Impact of government intervention to maize efficiency at farmer’s level across time: a robust evidence in Northern Vietnam.
14/10/20 04:16PM
Nguyen To-The and Tuan Nguyen-Anh. Environment, Development and Sustainability, 2020.
Abstract: The Vietnamese government has already legislated many agricultural policies to improve farmers’ performance. In particular, the extension programme aims to enhance technical efficiencies of targeted farmers. Besides, negative environmental effects of chemical pesticides and climate change on agricultural production efficiency have been proved in many recent studies. Therefore, the northern mountainous areas of Vietnam have not exceptionally been omitted from all discussions. This article examines the impact of government intervention by applying difference-in-difference method to determine the change in maize farmers’ technical efficiency using farm survey data of 666 northern maize farmers in the period of 2010 and 2015. Firstly, cultivation land was found to have a fundamentally significant effect on both trained and non-trained farmers. The extension programme has resulted in an ambiguous outcome, but the spillover effects of extension knowledge successfully spread out among all trained farmers to simultaneously increase. Furthermore, overexploited pesticides of either trained or non-trained farmers were altered since the introduction of extension in survey areas. The determinants of maize technical efficiency were analysed following a robust truncated half-normal regression.
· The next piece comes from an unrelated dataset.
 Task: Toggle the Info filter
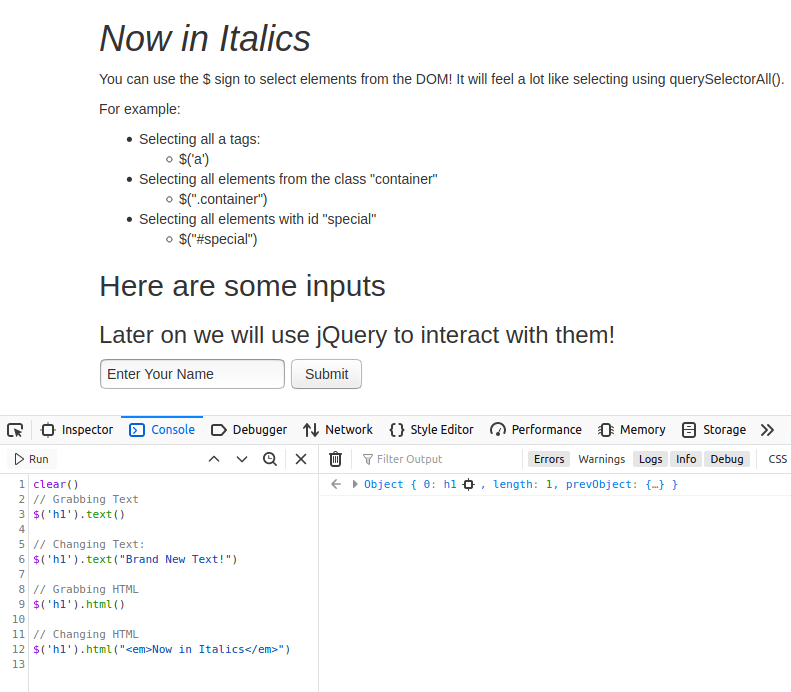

DID estimator signifies that although trained farmers achieved 95.6% averagely, which is considerably higher than that of non-trained group (88.1%) after 5 years, the increment pace of non-trained farmers was slightly higher at 0.031%. The environmental factors, such as the rise of temperature and the reduction in precipitation, had a negative significant impact on farmers’ technical efficiency. Adaptive measures to climate change should be considered to simultaneously enhance the technical efficiency of maize farmers.